— start of Page text —

Meanwhile, the financial situation of the Auberge Grand-Mère deteriorated significantly, and in April, 1999, BDC president Beaudoin recommended that the loan be recalled. Within a few weeks, Beaudoin’s responsibilities were sharply reduced, and he resigned in September with an annual pension plus a severance payment of $245,000. In December, however, the BDC repealed both the severance agreement and pension. Beaudoin initiated a wrongful-discharge lawsuit, alleging that he had been forced to resign and had lost his severance package because he had dared to question the Grand-Mère loan. BDC officials claimed that Beaudoin had been incompetent and violated bank policies.

Beaudoin’s suit revealed the details of Chrétien’s personal appeals to the BDC. While Chrétien admitted that he had helped Duhaime secure the mortgage, he argued that it was appropriate for a member of Parliament to help promote the economic growth of his or her parliamentary riding. Wilson conducted a second inquiry into the matter, and on November 21, 2000, he ruled that Chrétien’s telephone calls did not violate the federal ethics code.

Because federal elections were about to take place, however, the revelations were very embarrassing to both Chrétien and the Liberal Party. The leaders of the four major political parties insisted that there was a need for an independent inquiry, perhaps even a criminal investigation by the Royal Canadian Mounted Police (RCMP). The leaders suggested that Wilson, who had been appointed by the prime minister, might have a conflict of interest himself. The leader of the Canadian Alliance went so far as to call Chrétien a criminal. The New Democratic Party leader called Chrétien “morally bankrupt.” The leader of the Bloc Québécois Party remarked that the bank loan “still smells like something.” Conservative leader Clark declared that Chrétien should apologize to Canadian citizens for his abuse of power.

— end of Page text —
— start of Extracted entries —

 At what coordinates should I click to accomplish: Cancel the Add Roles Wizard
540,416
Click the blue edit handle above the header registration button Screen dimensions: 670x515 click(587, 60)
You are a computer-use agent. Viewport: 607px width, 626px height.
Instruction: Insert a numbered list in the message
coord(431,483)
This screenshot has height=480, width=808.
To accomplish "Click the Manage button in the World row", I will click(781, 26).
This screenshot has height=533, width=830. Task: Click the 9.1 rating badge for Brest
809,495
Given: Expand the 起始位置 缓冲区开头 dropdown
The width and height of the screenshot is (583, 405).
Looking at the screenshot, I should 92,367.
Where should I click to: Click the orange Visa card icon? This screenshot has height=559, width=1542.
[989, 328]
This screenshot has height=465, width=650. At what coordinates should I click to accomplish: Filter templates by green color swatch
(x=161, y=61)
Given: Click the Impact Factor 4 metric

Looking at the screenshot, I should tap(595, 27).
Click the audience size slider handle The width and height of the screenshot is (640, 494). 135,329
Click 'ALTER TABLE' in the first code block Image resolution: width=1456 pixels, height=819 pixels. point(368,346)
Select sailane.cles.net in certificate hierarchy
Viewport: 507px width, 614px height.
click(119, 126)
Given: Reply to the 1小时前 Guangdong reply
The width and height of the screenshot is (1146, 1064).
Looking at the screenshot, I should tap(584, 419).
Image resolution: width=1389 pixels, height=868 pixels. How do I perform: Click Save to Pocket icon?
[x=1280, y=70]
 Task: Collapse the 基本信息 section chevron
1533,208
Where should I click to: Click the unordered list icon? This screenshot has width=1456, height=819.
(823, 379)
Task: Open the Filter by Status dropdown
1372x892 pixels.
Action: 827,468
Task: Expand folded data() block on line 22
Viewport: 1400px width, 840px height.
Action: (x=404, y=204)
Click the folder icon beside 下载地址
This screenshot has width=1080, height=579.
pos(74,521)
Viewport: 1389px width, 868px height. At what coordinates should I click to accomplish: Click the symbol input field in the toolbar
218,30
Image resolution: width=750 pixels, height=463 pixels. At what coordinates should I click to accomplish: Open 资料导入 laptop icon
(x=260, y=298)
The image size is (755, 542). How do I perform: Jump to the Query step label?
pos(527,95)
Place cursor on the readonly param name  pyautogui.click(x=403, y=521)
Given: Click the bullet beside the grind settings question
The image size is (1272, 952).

— end of Extracted entries —

● **Written instruction A**
In the Grand-Mère loan passage, how much was the severance payment Beaudoin received when he resigned?
● **Written instruction B**
Which people does the Grand-Mère loan passage mention by surname? List every one.
● **Written instruction C**
Reproduce the Grand-Mère loan passage starting at "Because federal elections" and ending at "abuse of power.".
The lines that come after the passage were taken from a different source.

● **Task response A**
$245,000

● **Task response B**
Beaudoin, Chrétien, Duhaime, Wilson, Clark

● **Task response C**
Because federal elections were about to take place, however, the revelations were very embarrassing to both Chrétien and the Liberal Party. The leaders of the four major political parties insisted that there was a need for an independent inquiry, perhaps even a criminal investigation by the Royal Canadian Mounted Police (RCMP). The leaders suggested that Wilson, who had been appointed by the prime minister, might have a conflict of interest himself. The leader of the Canadian Alliance went so far as to call Chrétien a criminal. The New Democratic Party leader called Chrétien “morally bankrupt.” The leader of the Bloc Québécois Party remarked that the bank loan “still smells like something.” Conservative leader Clark declared that Chrétien should apologize to Canadian citizens for his abuse of power.